[Page extract]
What I thought that meant: telling us about unique sculpture materials and paint mixtures.
What that actually meant: an 84yo woman gingerly holding a beautifully beaded and embroidered dress (apparently from Ukraine and at least 200 years old) and, with tears in her eyes, showing how each individual thread was spun by hand and weaved into place on a cottage floor loom, with bright blue silk embroidery thread and hand-blown beads intricately piercing the work of other labor for days upon days, as the labor of a dozen talented people came together to make something so beautiful for a village girl’s wedding day.
What it also meant: in 1948, a young girl lived in a cramped tenement-like third floor apartment in Manhattan, with a father who had just joined them after not having been allowed to escape through Poland with his pregnant wife nine years earlier. She sits in her father’s lap and watches with wide, quiet eyes as her mother’s deft hands fly across fabric with bright blue silk thread (echoing hands from over a century years earlier). Thread that her mother had salvaged from white embroidery scraps at the tailor’s shop where she worked and spent the last few days carefully dying in the kitchen sink and drying on the roof.
The dress is in the traditional Hungarian fashion and is folded across her mother’s lap: her mother doesn’t had a pattern, but she doesn’t need one to make her daughter’s dress for the fifth grade dance. The dress would end up differing significantly from the pure white, petticoated first communion dresses worn by her daughter’s majority-Catholic classmates, but the young girl would love it all the more for its uniqueness and bright blue thread.

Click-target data

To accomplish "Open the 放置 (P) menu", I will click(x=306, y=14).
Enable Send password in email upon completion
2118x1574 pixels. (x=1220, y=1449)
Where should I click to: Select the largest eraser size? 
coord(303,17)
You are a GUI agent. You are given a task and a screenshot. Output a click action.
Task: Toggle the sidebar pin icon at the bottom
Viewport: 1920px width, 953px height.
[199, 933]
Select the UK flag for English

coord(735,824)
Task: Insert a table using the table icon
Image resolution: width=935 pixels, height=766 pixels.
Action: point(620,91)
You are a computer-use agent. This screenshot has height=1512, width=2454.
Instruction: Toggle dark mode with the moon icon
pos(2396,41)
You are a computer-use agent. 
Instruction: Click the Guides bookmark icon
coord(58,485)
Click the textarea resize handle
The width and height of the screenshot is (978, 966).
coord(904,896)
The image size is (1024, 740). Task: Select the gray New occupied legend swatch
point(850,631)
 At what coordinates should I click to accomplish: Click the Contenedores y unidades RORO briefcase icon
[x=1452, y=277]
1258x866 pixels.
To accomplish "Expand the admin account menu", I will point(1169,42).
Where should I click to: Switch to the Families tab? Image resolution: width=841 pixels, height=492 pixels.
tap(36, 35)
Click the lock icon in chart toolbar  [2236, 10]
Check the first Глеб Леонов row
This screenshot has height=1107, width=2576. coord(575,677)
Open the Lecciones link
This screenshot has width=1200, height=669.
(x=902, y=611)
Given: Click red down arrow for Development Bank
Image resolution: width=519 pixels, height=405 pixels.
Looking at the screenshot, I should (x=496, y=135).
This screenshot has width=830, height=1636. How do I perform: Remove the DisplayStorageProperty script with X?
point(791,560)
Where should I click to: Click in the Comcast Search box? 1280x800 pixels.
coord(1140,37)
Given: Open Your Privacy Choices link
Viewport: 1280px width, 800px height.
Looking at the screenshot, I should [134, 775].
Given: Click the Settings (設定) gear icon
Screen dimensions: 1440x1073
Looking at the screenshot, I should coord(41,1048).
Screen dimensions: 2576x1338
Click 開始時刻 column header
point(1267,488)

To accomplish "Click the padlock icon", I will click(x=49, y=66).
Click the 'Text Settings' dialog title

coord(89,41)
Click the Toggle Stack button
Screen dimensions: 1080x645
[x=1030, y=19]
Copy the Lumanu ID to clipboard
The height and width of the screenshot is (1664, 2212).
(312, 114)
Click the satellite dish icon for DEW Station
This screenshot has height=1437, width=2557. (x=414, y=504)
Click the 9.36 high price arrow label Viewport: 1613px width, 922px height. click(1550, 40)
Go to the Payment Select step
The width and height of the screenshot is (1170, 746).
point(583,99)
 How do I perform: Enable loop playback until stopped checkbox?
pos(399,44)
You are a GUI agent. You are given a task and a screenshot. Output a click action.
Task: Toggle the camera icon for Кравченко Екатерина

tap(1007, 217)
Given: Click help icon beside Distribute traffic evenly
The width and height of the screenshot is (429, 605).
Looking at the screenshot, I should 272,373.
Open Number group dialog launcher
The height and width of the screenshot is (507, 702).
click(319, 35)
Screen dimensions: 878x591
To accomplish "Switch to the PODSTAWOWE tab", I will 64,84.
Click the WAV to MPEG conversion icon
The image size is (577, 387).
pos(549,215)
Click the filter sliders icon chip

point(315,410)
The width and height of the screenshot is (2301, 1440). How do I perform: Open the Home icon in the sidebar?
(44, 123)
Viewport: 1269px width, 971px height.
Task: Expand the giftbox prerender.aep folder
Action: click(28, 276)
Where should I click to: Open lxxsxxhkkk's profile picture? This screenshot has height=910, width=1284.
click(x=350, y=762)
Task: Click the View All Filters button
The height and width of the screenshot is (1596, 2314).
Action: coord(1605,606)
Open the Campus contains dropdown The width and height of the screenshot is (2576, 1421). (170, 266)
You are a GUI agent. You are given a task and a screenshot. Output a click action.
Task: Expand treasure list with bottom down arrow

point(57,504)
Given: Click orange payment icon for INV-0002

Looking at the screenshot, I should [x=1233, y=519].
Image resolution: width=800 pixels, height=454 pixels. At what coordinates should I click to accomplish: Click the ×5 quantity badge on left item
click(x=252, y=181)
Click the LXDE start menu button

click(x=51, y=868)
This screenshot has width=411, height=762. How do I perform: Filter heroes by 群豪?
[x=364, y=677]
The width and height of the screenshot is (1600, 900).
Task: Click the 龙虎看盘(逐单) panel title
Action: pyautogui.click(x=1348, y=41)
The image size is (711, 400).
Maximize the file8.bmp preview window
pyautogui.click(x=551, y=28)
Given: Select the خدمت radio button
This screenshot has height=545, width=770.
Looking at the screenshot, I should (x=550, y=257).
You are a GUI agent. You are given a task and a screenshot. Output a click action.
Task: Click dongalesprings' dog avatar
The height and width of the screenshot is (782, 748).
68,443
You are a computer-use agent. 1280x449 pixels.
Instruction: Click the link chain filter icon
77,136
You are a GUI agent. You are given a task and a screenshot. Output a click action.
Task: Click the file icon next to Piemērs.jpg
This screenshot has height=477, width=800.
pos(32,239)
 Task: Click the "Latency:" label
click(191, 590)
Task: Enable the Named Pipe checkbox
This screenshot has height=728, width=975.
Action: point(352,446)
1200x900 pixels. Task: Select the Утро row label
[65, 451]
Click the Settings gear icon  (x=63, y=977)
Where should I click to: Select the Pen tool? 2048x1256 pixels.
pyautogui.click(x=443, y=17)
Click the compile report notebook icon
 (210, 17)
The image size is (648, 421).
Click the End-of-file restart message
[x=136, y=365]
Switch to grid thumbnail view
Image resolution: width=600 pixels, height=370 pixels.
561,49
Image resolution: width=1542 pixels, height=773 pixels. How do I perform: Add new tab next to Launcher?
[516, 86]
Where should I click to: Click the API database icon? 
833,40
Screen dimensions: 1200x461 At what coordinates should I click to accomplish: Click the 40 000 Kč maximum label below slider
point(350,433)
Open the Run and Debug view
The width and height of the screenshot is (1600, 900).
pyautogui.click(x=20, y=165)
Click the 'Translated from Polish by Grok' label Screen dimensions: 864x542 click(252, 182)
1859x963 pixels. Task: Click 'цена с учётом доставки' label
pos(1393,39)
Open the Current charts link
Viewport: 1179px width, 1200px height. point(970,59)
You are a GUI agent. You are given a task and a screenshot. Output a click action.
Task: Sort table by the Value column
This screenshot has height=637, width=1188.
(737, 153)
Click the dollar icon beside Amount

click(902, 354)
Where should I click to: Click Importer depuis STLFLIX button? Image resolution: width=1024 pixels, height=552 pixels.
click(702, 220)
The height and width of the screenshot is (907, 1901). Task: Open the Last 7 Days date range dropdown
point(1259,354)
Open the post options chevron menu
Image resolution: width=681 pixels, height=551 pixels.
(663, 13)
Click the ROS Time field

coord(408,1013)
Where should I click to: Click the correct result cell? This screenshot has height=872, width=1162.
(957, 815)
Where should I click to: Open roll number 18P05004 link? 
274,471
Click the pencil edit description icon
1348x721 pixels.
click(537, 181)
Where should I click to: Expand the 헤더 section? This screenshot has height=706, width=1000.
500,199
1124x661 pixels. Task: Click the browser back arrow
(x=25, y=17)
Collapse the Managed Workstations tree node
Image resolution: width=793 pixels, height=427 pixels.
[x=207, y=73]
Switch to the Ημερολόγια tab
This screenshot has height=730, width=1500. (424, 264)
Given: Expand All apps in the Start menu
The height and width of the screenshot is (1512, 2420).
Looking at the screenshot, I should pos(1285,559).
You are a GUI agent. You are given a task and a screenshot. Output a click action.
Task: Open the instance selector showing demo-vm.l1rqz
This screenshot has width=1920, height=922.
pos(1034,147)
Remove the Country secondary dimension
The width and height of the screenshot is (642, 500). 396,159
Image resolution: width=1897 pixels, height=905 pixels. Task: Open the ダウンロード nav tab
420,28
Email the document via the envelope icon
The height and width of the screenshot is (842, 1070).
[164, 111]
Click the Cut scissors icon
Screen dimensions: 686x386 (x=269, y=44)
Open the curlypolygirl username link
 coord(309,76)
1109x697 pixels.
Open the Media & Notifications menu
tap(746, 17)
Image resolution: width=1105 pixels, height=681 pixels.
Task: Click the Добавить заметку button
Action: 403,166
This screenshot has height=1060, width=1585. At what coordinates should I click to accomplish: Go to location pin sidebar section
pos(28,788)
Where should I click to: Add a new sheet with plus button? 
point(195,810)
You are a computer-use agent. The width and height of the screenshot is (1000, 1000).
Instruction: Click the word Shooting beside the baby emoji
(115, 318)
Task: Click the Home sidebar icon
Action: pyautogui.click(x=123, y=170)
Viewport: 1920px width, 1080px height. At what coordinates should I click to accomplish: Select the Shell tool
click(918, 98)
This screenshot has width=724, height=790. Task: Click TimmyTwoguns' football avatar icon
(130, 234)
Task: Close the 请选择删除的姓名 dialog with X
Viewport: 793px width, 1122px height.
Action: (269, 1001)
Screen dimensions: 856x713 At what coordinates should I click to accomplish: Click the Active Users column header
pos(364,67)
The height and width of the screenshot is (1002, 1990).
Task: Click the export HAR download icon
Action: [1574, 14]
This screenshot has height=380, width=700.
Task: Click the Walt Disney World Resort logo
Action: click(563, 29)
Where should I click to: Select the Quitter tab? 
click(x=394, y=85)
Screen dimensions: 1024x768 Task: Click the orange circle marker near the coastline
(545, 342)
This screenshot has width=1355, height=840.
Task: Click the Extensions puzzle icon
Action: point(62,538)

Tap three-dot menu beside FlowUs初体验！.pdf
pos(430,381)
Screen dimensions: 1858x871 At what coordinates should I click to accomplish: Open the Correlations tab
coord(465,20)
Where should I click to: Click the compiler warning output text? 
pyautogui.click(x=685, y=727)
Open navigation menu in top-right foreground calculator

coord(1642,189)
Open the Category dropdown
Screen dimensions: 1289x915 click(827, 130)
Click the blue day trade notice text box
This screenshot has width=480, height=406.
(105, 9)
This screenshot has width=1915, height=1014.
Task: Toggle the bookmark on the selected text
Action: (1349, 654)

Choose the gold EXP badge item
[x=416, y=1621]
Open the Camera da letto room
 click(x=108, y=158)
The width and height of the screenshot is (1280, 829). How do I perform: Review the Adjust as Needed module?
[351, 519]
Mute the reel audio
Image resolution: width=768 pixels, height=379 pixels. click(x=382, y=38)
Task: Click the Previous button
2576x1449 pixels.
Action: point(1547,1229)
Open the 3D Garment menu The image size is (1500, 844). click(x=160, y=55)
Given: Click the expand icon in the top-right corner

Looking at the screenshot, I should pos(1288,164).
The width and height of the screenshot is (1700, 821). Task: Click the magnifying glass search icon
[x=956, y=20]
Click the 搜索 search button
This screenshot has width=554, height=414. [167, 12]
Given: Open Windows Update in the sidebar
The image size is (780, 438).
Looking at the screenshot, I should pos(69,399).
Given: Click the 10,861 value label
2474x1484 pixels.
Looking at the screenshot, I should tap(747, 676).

[Your tasks]
a) In the text about the embroidered dress, what event did the mother make her daughter's dress for?
b) In the records, copy the stretch from the line containing "Where should I click to: Add" through the line containing "Action: (269, 1001)", swapping "Viewport" for "Screen size" and keeping all else unchanged. Return only those lines.
The text and the records were taken from unrelated sources.

[Solutions per task]
a) The fifth grade dance.

b)
Where should I click to: Add a new sheet with plus button? 
point(195,810)
You are a computer-use agent. The width and height of the screenshot is (1000, 1000).
Instruction: Click the word Shooting beside the baby emoji
(115, 318)
Task: Click the Home sidebar icon
Action: pyautogui.click(x=123, y=170)
Screen size: 1920px width, 1080px height. At what coordinates should I click to accomplish: Select the Shell tool
click(918, 98)
This screenshot has width=724, height=790. Task: Click TimmyTwoguns' football avatar icon
(130, 234)
Task: Close the 请选择删除的姓名 dialog with X
Screen size: 793px width, 1122px height.
Action: (269, 1001)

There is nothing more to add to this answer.